● GOAL:
Extract the items below, unchanged, from the very start through the line that contains "Looking at the screenshot, I should click(x=877, y=437).", including that line.

● SUPPLIED MATERIAL:

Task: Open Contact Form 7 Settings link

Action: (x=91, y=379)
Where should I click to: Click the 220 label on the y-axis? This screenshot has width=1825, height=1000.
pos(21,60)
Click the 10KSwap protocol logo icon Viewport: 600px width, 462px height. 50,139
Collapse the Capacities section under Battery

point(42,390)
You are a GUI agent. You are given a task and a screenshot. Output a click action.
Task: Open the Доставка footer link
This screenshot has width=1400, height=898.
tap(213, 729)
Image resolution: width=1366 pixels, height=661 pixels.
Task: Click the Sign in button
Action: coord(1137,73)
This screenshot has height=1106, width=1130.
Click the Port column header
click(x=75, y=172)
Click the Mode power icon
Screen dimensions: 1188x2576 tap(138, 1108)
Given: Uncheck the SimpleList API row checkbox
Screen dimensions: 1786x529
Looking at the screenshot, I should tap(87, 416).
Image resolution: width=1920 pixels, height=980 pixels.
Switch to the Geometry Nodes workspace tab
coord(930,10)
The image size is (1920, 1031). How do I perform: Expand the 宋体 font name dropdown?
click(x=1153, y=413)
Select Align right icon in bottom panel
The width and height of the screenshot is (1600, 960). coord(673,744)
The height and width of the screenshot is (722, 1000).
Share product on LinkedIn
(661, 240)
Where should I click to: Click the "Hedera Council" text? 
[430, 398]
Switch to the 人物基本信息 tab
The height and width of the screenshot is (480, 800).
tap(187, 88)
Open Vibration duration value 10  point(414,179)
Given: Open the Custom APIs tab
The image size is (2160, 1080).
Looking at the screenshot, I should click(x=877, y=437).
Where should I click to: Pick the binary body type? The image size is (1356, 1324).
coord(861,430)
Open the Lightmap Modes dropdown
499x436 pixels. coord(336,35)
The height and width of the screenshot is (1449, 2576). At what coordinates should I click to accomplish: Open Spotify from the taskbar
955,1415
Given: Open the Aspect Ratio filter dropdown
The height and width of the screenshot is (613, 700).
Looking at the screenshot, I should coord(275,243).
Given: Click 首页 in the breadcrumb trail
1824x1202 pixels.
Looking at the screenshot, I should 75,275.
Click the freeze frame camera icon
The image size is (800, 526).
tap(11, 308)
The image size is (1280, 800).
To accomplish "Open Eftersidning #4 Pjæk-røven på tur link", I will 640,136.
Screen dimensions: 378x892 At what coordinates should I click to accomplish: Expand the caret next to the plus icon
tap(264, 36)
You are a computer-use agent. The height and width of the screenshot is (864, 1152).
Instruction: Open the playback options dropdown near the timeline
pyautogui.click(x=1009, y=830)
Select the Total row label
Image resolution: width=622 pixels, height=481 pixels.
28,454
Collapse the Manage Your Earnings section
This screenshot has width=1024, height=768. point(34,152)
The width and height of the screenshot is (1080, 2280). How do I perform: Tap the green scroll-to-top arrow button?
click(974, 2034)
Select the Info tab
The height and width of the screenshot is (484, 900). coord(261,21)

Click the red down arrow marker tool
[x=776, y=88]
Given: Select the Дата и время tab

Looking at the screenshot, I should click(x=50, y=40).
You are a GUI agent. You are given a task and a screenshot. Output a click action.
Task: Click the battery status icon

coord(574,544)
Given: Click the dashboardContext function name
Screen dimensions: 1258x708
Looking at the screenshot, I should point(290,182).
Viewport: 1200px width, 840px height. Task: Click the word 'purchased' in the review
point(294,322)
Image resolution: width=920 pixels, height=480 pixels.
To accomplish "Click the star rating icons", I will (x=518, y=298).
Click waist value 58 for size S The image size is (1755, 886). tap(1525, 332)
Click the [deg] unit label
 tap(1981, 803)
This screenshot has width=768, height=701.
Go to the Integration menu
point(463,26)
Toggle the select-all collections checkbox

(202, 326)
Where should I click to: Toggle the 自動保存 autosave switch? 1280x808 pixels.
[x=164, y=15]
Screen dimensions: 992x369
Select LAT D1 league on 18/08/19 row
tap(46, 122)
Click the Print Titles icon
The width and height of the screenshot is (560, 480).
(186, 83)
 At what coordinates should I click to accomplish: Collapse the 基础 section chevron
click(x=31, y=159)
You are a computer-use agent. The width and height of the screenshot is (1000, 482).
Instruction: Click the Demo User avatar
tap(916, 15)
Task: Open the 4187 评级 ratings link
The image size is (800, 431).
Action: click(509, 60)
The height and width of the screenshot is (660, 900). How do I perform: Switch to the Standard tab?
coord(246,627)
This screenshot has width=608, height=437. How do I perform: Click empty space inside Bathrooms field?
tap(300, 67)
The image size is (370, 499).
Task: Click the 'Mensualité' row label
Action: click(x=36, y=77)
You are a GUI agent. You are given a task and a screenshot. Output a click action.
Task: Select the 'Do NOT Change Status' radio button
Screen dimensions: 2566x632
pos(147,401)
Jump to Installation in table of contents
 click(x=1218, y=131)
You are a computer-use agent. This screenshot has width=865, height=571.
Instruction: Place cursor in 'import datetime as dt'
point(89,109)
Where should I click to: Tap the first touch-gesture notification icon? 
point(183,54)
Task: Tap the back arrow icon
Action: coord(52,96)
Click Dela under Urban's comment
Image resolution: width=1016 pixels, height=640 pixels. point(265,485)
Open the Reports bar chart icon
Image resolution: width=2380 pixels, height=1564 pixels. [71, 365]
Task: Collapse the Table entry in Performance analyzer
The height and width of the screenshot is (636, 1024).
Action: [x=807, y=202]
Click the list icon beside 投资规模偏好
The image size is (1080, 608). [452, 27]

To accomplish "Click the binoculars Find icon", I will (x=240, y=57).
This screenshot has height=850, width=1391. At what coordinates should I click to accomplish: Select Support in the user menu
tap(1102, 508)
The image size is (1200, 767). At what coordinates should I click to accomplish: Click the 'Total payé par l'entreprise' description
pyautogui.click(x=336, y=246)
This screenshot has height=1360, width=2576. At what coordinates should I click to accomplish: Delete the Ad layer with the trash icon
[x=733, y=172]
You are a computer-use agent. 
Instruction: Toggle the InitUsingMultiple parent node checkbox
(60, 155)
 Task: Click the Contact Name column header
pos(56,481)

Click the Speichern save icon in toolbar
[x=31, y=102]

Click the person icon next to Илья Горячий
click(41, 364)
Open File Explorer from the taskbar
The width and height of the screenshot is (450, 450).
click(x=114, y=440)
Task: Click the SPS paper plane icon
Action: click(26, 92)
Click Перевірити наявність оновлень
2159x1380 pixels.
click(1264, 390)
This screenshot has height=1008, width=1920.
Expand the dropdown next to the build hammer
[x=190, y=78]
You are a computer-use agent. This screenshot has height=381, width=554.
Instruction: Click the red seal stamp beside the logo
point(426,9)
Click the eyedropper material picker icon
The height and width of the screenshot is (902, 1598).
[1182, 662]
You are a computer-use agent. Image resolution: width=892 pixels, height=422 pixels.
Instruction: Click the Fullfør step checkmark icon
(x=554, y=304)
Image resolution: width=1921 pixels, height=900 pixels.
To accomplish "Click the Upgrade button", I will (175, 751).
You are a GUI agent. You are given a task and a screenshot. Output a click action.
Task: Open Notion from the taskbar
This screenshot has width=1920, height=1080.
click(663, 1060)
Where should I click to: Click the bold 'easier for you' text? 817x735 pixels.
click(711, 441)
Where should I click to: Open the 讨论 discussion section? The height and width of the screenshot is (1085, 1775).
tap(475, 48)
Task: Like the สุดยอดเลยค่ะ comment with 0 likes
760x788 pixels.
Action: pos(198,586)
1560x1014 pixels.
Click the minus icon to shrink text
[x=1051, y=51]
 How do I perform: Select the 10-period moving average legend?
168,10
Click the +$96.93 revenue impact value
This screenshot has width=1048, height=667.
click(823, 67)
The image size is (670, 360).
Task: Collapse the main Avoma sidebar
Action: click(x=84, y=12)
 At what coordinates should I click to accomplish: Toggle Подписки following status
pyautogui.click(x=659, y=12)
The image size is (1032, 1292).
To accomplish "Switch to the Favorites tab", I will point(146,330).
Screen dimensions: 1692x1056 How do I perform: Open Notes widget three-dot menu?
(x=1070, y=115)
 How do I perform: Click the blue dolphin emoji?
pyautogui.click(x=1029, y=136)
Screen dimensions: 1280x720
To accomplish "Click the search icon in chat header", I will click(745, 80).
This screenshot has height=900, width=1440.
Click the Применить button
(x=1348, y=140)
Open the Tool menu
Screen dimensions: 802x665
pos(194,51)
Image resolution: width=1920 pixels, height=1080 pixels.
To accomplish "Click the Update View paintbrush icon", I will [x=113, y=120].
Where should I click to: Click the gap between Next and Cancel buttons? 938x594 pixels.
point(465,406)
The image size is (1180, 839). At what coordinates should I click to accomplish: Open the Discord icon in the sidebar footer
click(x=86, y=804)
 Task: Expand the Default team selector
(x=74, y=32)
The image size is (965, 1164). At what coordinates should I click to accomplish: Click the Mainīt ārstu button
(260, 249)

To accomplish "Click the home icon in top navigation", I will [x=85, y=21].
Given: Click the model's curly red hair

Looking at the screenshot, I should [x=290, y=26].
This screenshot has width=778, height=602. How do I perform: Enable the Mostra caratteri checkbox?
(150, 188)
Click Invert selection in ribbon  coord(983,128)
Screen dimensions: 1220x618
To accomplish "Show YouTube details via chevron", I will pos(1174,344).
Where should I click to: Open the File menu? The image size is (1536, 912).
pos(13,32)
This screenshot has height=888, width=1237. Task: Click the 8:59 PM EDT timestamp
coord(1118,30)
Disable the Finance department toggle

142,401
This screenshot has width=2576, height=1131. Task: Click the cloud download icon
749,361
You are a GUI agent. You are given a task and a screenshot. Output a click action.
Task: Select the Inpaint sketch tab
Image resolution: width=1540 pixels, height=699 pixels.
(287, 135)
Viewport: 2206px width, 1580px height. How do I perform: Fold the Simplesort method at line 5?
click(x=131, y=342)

● OUTPUT FOR THIS EXERCISE:
Task: Open Contact Form 7 Settings link

Action: (x=91, y=379)
Where should I click to: Click the 220 label on the y-axis? This screenshot has width=1825, height=1000.
pos(21,60)
Click the 10KSwap protocol logo icon Viewport: 600px width, 462px height. 50,139
Collapse the Capacities section under Battery

point(42,390)
You are a GUI agent. You are given a task and a screenshot. Output a click action.
Task: Open the Доставка footer link
This screenshot has width=1400, height=898.
tap(213, 729)
Image resolution: width=1366 pixels, height=661 pixels.
Task: Click the Sign in button
Action: coord(1137,73)
This screenshot has height=1106, width=1130.
Click the Port column header
click(x=75, y=172)
Click the Mode power icon
Screen dimensions: 1188x2576 tap(138, 1108)
Given: Uncheck the SimpleList API row checkbox
Screen dimensions: 1786x529
Looking at the screenshot, I should tap(87, 416).
Image resolution: width=1920 pixels, height=980 pixels.
Switch to the Geometry Nodes workspace tab
coord(930,10)
The image size is (1920, 1031). How do I perform: Expand the 宋体 font name dropdown?
click(x=1153, y=413)
Select Align right icon in bottom panel
The width and height of the screenshot is (1600, 960). coord(673,744)
The height and width of the screenshot is (722, 1000).
Share product on LinkedIn
(661, 240)
Where should I click to: Click the "Hedera Council" text? 
[430, 398]
Switch to the 人物基本信息 tab
The height and width of the screenshot is (480, 800).
tap(187, 88)
Open Vibration duration value 10  point(414,179)
Given: Open the Custom APIs tab
The image size is (2160, 1080).
Looking at the screenshot, I should click(x=877, y=437).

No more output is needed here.